▶ _YOUR TASK_:
Reproduce the lines of the data below unchanged, starting with the line containing "Image resolution: width=1200 pixels, height=630" and ending with the line containing "Looking at the screenshot, I should click(820, 423).", both included.

──────── STORED DATA ────────

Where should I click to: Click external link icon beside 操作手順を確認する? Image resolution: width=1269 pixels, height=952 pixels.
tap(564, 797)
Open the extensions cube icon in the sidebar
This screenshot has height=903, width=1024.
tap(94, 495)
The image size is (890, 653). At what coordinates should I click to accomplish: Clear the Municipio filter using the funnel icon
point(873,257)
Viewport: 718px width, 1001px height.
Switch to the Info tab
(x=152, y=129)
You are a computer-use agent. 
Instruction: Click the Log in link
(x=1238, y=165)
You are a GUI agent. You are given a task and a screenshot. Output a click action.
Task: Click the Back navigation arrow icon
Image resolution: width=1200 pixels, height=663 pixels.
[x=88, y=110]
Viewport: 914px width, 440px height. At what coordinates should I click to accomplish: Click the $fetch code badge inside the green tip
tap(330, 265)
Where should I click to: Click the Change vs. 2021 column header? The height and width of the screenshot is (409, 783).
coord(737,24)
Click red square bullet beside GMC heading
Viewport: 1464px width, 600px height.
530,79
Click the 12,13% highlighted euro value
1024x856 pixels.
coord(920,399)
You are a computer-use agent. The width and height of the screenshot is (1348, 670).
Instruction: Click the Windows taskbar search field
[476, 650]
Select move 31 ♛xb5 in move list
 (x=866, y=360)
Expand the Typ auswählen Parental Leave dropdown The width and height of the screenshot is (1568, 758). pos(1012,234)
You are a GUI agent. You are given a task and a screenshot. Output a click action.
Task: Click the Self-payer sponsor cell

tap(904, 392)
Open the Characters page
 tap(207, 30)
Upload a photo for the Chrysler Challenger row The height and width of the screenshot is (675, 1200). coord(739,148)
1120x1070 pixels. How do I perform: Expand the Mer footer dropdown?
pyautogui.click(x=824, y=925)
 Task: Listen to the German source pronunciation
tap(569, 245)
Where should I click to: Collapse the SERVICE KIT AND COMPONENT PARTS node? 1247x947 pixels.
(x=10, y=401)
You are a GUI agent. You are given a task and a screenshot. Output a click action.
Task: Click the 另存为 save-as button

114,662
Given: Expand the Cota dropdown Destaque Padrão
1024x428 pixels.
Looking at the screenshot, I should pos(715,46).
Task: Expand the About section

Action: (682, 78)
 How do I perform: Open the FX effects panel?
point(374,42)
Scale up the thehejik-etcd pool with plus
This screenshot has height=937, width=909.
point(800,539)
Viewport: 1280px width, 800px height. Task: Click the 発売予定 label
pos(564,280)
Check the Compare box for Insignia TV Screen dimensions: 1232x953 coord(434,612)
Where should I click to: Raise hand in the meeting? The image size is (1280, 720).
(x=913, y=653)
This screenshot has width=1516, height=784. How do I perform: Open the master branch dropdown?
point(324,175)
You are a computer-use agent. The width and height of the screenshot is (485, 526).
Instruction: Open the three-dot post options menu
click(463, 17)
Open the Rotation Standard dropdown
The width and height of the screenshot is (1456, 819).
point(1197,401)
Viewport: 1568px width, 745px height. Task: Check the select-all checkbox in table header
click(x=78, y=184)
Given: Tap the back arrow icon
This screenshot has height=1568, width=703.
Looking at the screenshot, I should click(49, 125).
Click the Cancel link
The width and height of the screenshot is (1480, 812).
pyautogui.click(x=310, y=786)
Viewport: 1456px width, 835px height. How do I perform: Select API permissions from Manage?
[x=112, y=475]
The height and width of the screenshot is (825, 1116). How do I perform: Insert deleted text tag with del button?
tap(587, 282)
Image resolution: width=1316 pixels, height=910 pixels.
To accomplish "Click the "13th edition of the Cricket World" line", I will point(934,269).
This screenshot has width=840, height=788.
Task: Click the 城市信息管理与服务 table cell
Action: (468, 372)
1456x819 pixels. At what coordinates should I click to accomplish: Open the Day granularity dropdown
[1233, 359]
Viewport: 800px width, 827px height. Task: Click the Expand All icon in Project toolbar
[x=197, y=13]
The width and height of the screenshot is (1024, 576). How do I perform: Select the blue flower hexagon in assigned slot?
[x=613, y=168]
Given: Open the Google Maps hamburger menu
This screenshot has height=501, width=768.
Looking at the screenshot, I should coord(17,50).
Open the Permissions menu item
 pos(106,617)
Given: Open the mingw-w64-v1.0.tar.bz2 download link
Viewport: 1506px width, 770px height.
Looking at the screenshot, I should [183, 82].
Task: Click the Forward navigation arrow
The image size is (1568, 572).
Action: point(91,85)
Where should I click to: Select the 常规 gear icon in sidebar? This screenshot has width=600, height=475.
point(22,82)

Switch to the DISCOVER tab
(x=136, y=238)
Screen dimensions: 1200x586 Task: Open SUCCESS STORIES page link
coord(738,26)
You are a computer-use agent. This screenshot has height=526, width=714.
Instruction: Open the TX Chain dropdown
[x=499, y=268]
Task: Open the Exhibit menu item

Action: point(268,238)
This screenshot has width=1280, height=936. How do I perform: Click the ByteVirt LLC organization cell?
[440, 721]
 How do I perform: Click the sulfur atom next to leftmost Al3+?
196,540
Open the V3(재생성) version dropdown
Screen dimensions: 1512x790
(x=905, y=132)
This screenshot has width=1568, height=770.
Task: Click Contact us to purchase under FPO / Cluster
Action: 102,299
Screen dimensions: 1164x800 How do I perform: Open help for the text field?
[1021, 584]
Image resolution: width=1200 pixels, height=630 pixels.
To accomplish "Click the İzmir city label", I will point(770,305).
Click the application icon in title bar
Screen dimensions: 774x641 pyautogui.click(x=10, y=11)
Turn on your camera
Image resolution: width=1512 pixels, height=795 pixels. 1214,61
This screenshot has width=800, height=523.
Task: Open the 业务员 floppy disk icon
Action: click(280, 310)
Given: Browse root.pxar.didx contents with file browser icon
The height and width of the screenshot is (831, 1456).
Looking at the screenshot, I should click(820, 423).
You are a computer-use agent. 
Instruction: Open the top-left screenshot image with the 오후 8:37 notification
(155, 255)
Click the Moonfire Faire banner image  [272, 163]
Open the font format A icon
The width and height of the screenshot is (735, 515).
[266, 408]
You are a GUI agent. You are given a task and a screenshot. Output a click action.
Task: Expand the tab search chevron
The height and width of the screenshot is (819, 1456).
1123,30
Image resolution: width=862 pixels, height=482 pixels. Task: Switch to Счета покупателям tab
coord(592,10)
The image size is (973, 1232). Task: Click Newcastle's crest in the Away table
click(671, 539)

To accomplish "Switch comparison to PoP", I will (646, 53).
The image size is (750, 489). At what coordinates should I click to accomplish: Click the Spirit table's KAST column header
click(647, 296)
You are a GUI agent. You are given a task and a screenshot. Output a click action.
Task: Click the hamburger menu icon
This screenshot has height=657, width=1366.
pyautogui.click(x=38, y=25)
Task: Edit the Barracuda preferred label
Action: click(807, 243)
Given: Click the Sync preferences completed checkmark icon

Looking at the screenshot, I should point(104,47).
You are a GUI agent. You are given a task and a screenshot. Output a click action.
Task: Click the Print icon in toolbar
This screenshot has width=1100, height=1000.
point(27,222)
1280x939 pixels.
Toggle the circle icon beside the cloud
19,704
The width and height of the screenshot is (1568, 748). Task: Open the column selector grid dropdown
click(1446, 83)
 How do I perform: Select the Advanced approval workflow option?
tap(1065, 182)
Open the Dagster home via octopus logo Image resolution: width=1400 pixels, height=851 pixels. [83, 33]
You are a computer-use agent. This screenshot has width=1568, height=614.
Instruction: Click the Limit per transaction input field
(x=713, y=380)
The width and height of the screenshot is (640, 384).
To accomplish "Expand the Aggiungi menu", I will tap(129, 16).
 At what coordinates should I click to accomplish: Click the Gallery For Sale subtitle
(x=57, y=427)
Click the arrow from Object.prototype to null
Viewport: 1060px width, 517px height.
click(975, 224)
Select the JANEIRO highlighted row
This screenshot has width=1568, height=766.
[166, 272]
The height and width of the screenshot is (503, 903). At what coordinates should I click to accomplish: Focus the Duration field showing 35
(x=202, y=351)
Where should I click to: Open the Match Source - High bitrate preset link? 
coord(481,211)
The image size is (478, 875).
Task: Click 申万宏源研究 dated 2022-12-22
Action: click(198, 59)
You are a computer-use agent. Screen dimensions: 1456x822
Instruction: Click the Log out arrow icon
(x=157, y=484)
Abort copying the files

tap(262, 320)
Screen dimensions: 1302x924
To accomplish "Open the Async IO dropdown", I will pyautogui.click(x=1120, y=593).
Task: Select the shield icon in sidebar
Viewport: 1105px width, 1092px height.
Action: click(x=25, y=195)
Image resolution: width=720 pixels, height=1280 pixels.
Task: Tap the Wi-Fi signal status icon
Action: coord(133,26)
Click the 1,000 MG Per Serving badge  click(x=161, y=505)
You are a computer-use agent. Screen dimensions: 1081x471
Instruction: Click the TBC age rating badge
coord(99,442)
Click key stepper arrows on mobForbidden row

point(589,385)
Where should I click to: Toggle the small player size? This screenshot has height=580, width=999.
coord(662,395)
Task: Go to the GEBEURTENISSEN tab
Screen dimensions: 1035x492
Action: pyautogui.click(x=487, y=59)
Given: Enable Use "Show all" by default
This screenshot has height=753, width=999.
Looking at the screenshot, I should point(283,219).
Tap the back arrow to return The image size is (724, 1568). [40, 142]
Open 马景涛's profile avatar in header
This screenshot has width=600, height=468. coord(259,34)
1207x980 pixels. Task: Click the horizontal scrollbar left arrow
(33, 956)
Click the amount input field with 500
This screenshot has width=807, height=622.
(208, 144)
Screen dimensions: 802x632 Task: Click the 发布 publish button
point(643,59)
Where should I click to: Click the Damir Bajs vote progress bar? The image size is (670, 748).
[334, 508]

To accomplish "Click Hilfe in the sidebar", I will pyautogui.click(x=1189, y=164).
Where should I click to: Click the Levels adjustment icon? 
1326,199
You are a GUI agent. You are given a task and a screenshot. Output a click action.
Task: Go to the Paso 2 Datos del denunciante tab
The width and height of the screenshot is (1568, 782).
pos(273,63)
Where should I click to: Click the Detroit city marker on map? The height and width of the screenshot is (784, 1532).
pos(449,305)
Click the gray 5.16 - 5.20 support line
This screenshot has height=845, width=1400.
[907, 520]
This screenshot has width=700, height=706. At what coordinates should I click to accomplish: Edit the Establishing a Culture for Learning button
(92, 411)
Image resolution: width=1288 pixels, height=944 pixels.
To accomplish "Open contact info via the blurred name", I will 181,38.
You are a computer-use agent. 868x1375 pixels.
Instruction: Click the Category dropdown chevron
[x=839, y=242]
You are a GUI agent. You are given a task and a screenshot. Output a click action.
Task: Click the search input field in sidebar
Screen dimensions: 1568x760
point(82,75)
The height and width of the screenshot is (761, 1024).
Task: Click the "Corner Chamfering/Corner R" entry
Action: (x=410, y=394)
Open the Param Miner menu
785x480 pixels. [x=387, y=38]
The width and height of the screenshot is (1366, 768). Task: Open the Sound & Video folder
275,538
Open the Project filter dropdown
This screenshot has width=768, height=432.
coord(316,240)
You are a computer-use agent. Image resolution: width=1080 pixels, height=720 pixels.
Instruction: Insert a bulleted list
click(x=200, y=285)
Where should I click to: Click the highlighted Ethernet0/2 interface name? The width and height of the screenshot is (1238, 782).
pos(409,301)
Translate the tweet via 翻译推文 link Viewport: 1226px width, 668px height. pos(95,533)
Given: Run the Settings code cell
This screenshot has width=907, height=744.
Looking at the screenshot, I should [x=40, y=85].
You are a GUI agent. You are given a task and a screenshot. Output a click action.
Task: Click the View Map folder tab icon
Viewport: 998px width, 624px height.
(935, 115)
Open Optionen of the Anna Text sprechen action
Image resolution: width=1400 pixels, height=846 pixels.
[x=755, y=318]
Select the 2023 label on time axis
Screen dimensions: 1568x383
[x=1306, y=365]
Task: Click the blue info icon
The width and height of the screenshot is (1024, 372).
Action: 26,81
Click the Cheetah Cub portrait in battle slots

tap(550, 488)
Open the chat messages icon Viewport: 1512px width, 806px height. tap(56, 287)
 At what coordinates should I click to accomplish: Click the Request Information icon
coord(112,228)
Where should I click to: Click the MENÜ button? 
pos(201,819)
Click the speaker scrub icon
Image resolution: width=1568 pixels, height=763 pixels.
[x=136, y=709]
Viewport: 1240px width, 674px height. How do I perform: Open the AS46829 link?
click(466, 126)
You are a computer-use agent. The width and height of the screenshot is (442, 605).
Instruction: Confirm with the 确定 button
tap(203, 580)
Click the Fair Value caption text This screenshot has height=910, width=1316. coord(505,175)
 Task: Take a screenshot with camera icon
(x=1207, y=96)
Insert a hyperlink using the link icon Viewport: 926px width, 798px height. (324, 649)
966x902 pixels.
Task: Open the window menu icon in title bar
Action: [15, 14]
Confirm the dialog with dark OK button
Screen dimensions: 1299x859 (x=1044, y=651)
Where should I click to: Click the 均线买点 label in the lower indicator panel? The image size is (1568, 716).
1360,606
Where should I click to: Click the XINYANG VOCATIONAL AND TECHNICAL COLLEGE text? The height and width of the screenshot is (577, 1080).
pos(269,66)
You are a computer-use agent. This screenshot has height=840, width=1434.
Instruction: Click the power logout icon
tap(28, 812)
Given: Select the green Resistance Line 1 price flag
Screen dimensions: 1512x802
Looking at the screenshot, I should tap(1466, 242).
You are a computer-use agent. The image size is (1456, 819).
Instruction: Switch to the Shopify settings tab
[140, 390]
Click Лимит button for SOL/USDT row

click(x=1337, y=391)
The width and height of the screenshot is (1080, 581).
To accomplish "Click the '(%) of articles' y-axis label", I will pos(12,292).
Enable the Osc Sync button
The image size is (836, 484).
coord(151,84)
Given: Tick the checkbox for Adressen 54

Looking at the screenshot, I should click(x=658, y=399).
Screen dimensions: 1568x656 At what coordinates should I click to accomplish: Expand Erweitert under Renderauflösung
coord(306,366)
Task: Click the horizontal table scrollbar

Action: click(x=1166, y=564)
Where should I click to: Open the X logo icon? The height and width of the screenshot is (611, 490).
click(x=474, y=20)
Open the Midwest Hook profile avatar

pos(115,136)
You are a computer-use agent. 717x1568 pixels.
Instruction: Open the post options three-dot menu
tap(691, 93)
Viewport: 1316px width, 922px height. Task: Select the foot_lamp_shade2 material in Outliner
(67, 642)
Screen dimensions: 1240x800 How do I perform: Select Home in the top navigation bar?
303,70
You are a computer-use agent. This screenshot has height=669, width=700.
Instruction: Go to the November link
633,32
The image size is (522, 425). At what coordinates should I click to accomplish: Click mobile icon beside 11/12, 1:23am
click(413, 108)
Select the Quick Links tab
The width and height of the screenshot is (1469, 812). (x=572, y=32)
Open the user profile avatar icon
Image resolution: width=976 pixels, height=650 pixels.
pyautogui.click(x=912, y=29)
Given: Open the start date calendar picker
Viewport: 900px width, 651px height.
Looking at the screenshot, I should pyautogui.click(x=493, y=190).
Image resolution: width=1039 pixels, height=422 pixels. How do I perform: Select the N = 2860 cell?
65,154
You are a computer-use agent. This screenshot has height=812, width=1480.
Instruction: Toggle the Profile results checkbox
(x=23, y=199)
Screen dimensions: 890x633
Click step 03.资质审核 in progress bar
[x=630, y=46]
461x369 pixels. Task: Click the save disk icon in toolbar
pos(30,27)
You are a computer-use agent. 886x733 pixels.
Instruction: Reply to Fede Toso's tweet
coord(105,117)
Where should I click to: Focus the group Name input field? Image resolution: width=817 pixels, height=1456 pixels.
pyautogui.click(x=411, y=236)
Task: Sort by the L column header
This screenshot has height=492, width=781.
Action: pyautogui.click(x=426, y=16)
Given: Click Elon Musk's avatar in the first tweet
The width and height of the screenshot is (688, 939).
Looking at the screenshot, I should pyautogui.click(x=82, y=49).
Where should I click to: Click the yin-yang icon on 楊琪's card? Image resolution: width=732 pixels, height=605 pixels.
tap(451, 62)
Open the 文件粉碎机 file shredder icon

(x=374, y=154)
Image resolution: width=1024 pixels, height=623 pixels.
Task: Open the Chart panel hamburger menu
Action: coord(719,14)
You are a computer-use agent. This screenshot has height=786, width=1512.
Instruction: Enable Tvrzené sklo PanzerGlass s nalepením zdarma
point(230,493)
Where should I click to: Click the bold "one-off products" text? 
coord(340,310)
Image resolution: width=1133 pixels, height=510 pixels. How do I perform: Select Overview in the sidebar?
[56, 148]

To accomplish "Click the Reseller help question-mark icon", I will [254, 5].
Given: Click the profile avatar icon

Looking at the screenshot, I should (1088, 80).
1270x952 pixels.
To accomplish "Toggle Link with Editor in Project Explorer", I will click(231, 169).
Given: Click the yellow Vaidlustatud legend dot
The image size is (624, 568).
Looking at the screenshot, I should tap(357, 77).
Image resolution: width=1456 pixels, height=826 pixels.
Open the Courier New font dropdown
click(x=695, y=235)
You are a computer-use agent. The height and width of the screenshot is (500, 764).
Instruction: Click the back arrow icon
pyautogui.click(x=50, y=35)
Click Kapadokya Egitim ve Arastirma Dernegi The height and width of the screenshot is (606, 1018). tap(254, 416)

────────

▶ _ANSWER FOR THE TASK_:
Image resolution: width=1200 pixels, height=630 pixels.
To accomplish "Click the İzmir city label", I will point(770,305).
Click the application icon in title bar
Screen dimensions: 774x641 pyautogui.click(x=10, y=11)
Turn on your camera
Image resolution: width=1512 pixels, height=795 pixels. 1214,61
This screenshot has width=800, height=523.
Task: Open the 业务员 floppy disk icon
Action: click(280, 310)
Given: Browse root.pxar.didx contents with file browser icon
The height and width of the screenshot is (831, 1456).
Looking at the screenshot, I should click(820, 423).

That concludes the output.